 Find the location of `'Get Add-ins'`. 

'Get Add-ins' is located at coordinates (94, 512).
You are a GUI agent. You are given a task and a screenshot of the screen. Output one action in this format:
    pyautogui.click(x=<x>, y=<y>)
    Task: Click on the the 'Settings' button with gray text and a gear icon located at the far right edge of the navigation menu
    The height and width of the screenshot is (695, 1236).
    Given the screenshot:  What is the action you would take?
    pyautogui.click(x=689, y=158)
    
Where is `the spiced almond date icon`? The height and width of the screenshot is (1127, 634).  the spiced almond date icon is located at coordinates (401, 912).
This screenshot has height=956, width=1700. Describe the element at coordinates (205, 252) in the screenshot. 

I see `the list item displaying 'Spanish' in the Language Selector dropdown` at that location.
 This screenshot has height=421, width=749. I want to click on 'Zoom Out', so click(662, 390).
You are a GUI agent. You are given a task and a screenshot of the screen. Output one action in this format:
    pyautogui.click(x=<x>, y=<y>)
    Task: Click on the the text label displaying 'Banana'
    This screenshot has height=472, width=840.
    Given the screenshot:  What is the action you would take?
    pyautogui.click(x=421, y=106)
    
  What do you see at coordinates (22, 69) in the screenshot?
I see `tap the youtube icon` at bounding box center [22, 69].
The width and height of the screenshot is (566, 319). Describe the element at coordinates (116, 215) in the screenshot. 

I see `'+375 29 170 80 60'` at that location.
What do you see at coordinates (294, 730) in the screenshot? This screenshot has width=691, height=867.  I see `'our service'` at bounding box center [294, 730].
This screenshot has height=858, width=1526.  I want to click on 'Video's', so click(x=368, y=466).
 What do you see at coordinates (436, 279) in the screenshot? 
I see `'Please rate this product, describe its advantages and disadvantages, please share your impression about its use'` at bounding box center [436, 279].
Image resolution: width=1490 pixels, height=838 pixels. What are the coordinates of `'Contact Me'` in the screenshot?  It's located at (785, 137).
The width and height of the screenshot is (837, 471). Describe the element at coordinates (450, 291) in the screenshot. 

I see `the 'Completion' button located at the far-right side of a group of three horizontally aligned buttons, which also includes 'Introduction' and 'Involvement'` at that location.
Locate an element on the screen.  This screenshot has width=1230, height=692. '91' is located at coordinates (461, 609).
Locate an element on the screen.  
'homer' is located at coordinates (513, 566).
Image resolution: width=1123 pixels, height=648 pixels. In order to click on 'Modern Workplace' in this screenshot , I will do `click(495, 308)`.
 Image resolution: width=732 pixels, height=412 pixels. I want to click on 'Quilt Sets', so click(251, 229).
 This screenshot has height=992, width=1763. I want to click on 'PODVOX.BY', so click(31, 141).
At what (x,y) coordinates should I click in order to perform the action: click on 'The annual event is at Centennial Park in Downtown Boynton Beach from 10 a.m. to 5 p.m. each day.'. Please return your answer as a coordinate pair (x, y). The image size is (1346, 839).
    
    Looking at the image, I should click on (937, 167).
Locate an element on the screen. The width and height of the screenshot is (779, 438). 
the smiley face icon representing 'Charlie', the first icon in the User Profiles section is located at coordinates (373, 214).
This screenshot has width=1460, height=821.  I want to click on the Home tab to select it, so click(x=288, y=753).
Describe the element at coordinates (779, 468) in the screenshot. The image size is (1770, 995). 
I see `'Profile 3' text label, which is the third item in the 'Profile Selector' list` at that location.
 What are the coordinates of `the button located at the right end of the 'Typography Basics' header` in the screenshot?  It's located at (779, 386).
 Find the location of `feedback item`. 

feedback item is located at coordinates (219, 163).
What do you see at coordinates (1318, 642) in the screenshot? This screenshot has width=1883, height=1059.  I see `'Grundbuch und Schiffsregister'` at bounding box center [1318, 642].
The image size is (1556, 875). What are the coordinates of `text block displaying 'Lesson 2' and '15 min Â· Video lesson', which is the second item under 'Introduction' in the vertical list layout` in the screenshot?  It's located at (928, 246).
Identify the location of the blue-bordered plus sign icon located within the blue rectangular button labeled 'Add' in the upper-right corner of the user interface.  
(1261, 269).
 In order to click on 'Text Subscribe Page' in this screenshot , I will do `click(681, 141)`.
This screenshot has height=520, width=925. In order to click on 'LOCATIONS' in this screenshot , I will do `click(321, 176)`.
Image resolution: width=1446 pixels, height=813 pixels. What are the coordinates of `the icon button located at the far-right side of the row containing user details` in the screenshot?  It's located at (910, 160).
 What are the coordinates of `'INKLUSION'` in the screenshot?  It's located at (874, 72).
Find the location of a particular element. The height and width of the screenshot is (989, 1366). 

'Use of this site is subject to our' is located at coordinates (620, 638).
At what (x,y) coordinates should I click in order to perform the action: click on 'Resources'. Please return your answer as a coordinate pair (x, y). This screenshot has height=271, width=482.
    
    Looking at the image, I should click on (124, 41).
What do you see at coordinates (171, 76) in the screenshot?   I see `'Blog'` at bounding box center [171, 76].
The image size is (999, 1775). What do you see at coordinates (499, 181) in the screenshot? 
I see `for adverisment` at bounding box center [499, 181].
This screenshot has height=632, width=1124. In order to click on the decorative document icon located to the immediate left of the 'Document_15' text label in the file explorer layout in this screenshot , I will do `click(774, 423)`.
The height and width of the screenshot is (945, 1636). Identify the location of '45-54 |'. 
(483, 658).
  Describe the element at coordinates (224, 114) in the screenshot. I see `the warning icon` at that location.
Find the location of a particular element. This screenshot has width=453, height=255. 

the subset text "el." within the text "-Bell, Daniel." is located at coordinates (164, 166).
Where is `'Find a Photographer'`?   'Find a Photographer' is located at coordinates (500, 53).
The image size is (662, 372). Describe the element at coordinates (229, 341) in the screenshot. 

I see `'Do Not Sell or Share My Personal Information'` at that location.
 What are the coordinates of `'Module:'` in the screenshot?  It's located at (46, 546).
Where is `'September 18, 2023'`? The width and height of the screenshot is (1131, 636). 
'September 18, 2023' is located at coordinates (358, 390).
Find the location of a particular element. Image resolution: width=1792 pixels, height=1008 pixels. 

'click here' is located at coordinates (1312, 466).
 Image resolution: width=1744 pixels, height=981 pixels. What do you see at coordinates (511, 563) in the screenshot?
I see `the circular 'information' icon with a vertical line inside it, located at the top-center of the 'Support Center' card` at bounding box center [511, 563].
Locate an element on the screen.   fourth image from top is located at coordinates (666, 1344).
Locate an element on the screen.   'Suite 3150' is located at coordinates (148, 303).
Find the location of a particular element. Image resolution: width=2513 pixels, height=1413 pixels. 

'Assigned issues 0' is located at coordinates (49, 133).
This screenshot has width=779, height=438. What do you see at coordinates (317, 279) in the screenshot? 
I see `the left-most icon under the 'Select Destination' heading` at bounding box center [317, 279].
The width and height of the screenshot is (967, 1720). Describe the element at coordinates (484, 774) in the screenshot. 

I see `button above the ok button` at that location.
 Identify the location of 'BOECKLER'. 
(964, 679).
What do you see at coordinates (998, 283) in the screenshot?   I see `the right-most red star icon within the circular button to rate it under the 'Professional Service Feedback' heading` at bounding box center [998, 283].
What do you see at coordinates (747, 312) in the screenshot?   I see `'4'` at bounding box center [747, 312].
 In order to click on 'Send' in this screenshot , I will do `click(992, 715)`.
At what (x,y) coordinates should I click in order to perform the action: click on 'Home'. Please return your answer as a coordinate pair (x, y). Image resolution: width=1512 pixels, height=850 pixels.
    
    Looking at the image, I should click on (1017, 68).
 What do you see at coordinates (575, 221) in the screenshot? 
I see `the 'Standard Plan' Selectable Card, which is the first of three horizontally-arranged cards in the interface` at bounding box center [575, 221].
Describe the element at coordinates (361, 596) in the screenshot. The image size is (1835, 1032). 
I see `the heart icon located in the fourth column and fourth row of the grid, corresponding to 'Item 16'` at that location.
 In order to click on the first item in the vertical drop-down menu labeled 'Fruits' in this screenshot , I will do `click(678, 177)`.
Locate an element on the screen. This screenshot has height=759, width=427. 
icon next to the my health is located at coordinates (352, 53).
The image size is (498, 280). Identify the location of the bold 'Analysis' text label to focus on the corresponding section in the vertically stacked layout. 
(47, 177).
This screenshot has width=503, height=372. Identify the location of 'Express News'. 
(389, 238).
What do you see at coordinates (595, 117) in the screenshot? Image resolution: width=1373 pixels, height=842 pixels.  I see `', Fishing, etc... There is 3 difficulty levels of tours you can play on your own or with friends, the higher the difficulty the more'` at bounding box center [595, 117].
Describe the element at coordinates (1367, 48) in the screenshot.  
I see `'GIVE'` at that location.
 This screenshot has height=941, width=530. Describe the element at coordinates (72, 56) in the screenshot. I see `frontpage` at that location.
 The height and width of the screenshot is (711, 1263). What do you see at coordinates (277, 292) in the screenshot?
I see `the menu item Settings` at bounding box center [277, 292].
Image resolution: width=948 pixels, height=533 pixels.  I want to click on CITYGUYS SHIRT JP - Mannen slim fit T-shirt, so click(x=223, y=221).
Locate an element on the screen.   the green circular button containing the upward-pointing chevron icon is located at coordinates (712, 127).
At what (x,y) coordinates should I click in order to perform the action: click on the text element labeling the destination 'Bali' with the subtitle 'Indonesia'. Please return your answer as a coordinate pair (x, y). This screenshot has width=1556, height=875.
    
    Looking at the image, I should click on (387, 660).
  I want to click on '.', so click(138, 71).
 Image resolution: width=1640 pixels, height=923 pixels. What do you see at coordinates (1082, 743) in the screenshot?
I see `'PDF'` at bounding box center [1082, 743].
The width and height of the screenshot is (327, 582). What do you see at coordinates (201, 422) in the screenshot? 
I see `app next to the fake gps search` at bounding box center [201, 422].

Exercise brief:
Can you render the lines above, from the one containing "What do you see at coordinates (575, 221)" through the one containing "center [575, 221].", as a Markdown table with a No column giving each line's number and a Line column giving its text, leaving out any blank lines?

Exercise result:
| No | Line |
|---|---|
| 1 |  What do you see at coordinates (575, 221) in the screenshot?  |
| 2 | I see `the 'Standard Plan' Selectable Card, which is the first of three horizontally-arranged cards in the interface` at bounding box center [575, 221]. |